WHAT YOU HAVE TO DO —
In the data, find the word "level" and copy out every line that has it.
==*==
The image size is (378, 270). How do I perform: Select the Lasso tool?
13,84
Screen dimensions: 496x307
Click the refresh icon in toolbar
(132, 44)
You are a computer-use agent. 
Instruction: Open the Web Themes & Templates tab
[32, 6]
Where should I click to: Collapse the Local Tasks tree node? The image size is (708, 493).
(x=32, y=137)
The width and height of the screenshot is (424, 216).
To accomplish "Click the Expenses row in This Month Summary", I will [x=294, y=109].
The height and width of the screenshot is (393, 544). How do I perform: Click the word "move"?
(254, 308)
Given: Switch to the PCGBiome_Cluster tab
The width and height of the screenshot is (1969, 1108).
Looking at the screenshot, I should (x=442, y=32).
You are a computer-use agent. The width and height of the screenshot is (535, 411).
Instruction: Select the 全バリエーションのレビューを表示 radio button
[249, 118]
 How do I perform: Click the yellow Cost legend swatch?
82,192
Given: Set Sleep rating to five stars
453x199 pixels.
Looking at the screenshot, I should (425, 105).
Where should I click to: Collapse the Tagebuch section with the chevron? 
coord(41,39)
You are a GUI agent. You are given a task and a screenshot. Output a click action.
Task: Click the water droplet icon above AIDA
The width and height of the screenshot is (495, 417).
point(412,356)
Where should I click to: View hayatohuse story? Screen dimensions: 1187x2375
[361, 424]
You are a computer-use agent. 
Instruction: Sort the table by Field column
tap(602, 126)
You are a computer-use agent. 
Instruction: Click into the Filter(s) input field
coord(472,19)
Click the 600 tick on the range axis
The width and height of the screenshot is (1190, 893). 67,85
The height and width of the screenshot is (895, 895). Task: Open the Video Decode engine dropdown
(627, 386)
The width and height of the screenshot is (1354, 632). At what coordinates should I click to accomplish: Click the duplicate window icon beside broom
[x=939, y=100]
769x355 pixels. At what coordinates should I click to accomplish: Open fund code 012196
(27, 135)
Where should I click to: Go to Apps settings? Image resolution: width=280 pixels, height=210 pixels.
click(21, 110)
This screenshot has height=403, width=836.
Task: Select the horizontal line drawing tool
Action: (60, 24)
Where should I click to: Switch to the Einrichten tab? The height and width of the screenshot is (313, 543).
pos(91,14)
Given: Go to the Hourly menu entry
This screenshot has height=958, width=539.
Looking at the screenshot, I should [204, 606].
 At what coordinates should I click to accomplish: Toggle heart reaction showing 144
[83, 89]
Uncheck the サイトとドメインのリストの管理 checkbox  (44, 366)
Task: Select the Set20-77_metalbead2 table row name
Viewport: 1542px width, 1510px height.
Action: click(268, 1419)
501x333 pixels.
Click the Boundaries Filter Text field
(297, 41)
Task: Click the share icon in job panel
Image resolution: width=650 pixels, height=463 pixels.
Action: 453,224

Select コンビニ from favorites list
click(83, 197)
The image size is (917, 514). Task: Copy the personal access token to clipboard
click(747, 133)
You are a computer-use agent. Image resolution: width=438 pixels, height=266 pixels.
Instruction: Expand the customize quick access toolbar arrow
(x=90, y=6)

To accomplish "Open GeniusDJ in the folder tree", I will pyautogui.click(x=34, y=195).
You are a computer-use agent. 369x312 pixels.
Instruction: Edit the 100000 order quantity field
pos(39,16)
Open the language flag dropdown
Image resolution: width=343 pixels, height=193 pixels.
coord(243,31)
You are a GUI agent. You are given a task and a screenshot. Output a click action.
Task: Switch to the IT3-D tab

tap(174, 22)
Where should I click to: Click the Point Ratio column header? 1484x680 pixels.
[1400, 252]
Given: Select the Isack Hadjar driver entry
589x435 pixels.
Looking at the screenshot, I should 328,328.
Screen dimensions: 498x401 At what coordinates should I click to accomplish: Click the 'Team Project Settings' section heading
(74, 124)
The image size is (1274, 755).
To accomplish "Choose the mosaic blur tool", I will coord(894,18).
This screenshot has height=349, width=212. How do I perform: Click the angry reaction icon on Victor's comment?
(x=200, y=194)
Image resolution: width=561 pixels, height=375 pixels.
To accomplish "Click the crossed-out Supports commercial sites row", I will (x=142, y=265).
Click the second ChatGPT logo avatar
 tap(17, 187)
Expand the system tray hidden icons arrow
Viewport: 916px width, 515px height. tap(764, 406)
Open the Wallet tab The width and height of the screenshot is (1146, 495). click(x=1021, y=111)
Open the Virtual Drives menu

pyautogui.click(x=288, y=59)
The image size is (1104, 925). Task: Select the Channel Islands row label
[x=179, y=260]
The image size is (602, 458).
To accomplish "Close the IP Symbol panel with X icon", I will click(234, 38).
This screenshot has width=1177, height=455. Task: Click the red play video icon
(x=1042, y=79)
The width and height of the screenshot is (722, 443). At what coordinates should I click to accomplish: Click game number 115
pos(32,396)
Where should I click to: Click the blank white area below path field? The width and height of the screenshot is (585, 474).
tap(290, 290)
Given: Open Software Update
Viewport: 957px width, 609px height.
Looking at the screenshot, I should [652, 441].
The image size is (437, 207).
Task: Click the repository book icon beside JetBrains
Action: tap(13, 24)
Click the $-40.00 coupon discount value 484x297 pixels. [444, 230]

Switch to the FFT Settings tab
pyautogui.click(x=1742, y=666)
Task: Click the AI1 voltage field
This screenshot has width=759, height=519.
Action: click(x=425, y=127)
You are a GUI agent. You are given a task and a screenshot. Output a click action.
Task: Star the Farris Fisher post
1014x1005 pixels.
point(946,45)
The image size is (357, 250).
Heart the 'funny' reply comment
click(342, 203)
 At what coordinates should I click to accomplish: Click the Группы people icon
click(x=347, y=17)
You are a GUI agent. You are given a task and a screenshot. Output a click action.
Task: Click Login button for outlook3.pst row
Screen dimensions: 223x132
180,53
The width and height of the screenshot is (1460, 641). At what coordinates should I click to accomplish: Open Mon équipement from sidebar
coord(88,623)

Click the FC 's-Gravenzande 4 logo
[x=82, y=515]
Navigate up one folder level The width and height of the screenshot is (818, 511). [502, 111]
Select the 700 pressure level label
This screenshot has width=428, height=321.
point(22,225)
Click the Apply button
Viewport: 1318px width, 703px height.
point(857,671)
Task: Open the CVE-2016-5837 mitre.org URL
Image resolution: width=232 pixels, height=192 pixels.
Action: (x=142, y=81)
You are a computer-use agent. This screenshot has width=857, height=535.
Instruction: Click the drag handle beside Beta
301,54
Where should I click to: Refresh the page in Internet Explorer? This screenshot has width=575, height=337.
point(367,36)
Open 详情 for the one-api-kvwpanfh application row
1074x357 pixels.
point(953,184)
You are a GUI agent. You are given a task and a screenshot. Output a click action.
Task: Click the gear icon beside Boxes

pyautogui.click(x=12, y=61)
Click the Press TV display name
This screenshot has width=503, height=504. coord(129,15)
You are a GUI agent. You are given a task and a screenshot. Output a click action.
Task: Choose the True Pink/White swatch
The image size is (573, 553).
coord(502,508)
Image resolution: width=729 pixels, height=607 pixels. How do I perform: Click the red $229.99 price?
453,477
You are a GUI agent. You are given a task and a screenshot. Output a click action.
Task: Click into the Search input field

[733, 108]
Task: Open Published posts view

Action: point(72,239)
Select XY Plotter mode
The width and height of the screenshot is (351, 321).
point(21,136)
==*==
RESPONSE TO THIS EXERCISE —
Navigate up one folder level The width and height of the screenshot is (818, 511). [502, 111]
Select the 700 pressure level label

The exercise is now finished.